イベント開始条件がまだ発動していないだけじゃないのか?」


「いえ、それがシナリオ通り、調査隊が出てます。


本来ならここで堕天使による攻撃があり、調査隊が壊滅することでイベント発動するようになっています」


「そうだな」


「はい、それで調査隊も出発し、堕天使も出現したのですが、どうやら、堕天使がNPCに負けてしまったようです」


「そんな馬鹿な話しは無いぞ!


いや、…まてよ………もしかしたら………、おい、佐藤!今回初採用したAIのログを見てみろ!


何か想定外のことが起こるとしたら、あのAIがバグってるのかもしれない。


すぐに調べるんだ。」







そして1週間が経ち、ビスマス帝国へと行く日がやってきた。


ビスマス帝国は、この大陸で、1番大きな領土を持っ国で、ビスマス皇帝の元、豊富な経済力により軍備に力を入れ、近隣小国を次々と併合しながら大きく発展してきた国だ。

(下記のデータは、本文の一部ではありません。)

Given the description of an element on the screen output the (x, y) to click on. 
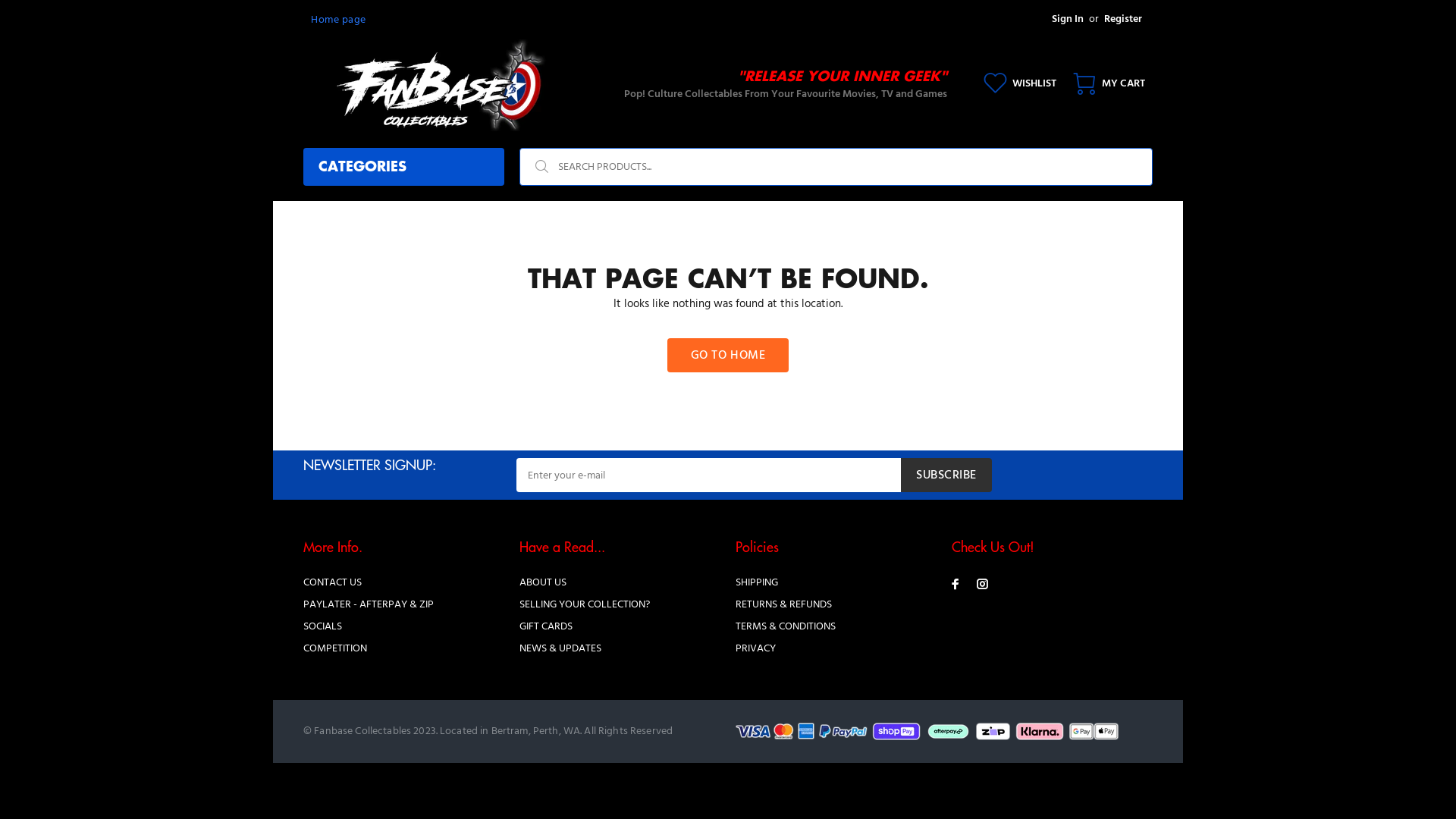
SUBSCRIBE Element type: text (945, 475)
Home page Element type: text (338, 19)
TERMS & CONDITIONS Element type: text (785, 626)
SHIPPING Element type: text (756, 582)
Sign In Element type: text (1067, 19)
CATEGORIES Element type: text (403, 166)
ABOUT US Element type: text (542, 582)
GO TO HOME Element type: text (728, 355)
RETURNS & REFUNDS Element type: text (783, 604)
SELLING YOUR COLLECTION? Element type: text (584, 604)
PRIVACY Element type: text (755, 648)
WISHLIST Element type: text (1019, 83)
MY CART Element type: text (1104, 83)
NEWS & UPDATES Element type: text (560, 648)
CONTACT US Element type: text (332, 582)
SOCIALS Element type: text (322, 626)
GIFT CARDS Element type: text (545, 626)
COMPETITION Element type: text (335, 648)
PAYLATER - AFTERPAY & ZIP Element type: text (368, 604)
Register Element type: text (1123, 19)
Given the description of an element on the screen output the (x, y) to click on. 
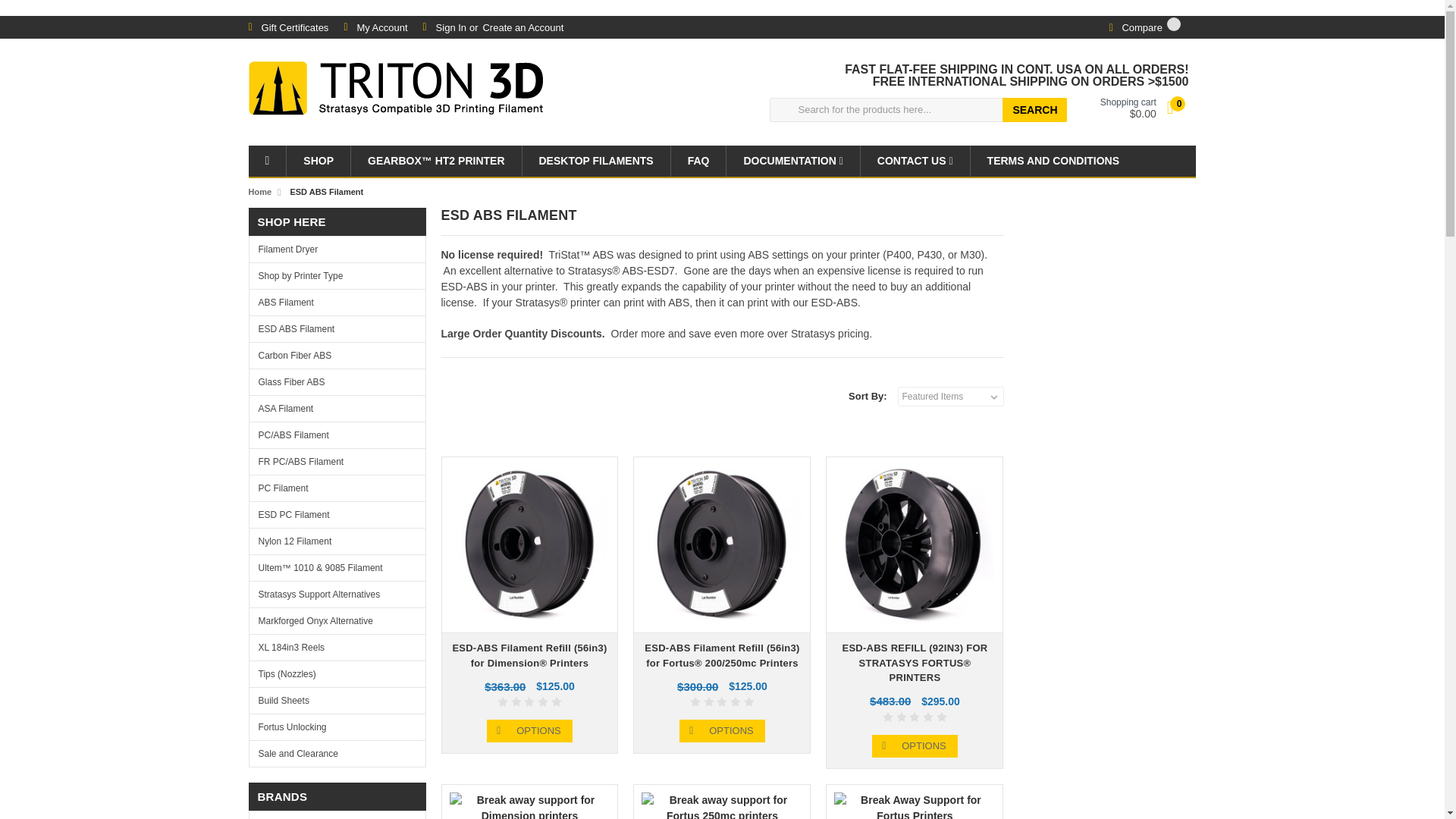
Triton3D (395, 91)
ESD-Safe ABS for Fortus 200mc and 250mc Printers (722, 544)
Search (1035, 109)
ESD-Safe ABS for Dimension Printers (529, 544)
ESD-ABS for your Fortus Printer (914, 544)
Search (1035, 109)
Given the description of an element on the screen output the (x, y) to click on. 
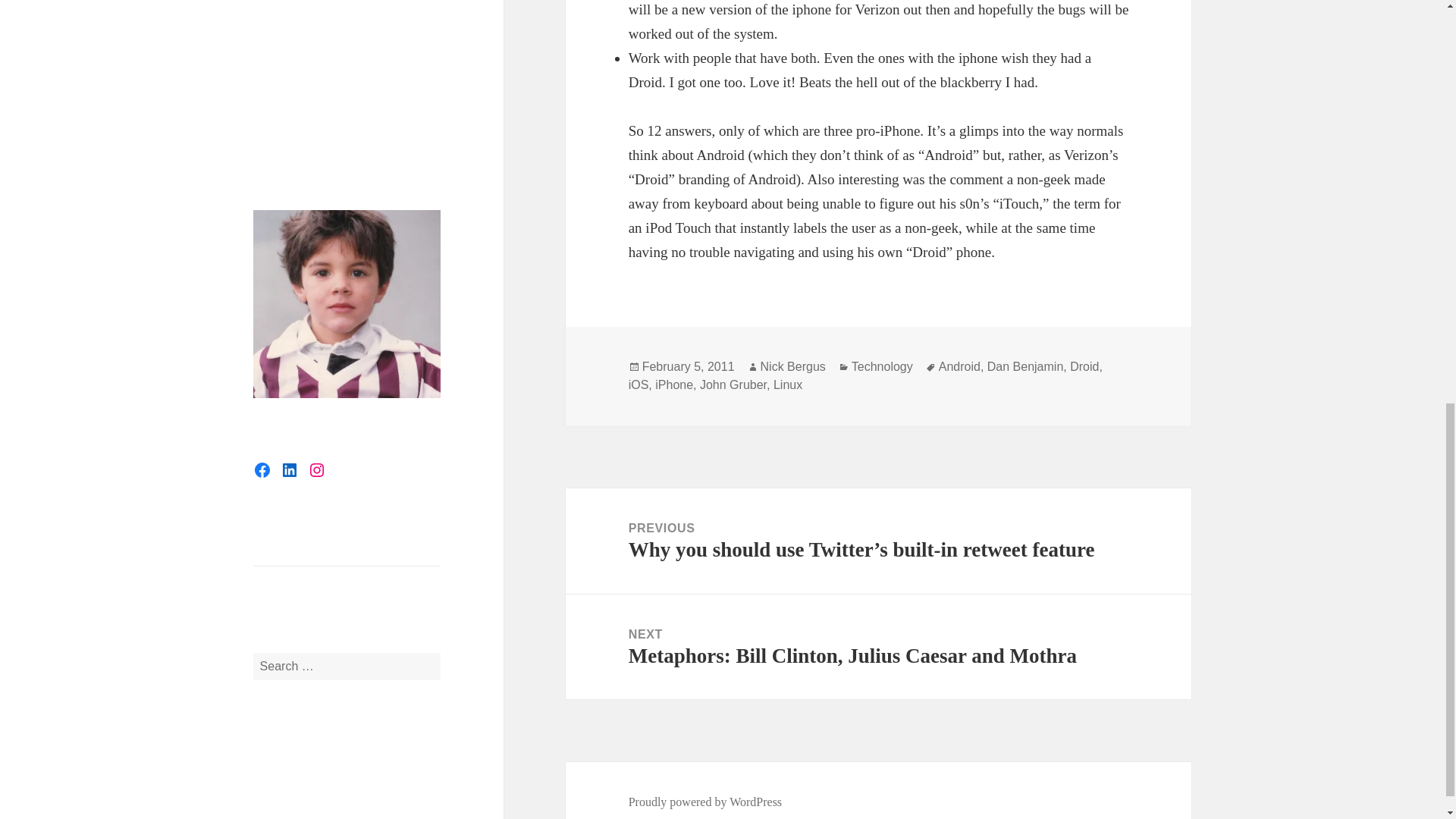
Dan Benjamin (1025, 366)
Android (959, 366)
iOS (638, 385)
iPhone (674, 385)
Nick Bergus (792, 366)
John Gruber (733, 385)
February 5, 2011 (688, 366)
Technology (881, 366)
Linux (787, 385)
Droid (1084, 366)
Proudly powered by WordPress (704, 802)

併合された国々は、ビスマス皇帝が指名した者が統治を行い、自治を任されている。


そのほとんどは元々の王家の者であった。


ようはビスマス皇帝の考え方は、基本的には元の王族のうち、統治能力に長けた者を首長とし、これまで通りの統治をさせるものである。


つまり裏を返せば、王家以外のものが首長になるのは、王家にその素質のある者がいないと判断された場合だ。


こうしたビスマス皇帝による各構成国の首長任命により、ほとんどの国が、これまでよりも平和で豊かな生活を享受しているのだ。


「アミルよ。シャウト王国のアダム王子が、そなたを妻に迎えたいと願いに来るそうだ。


どうする?」


「恐れながら陛下に申し上げます」


「おい、アミル。ここは、わたしとお前の2人だけだ。父で良いぞ」


「では父上、アダム王子は武力よりも商才に長けていると聞き及んでおります。


わたしが嫁ぎましたら、父上がアダム王子の後見となると周辺諸国は見ますでしょう。


これからの時代、武力よりも商才が王の資質として問われると思いますが、また道半ば。


現状は、まだまだ武力を良しとするものが大半です。


シャウト王国の次代は父上の後見により、どのように変わるとお考えでしょうか?」


「よく考えておるものだなアミルよ、


お前の言う通り、今後は経済力を競う時代が来るだろう。


その時には、我が帝国も1度解体し、より経済的に結び付きの強い者同士で統廃合すべきだと思っておる。


その時に、しっかりと舵取りできる者が必要となるのだ。


我が帝国とシャウト王国はかねてより経済的な結び付きが強い。


ならば無駄なモノを統廃合により整理して、1つの経済圏にするのが1番なのだろう。


そうなれば双方の首長を兼ねる王が必要となる。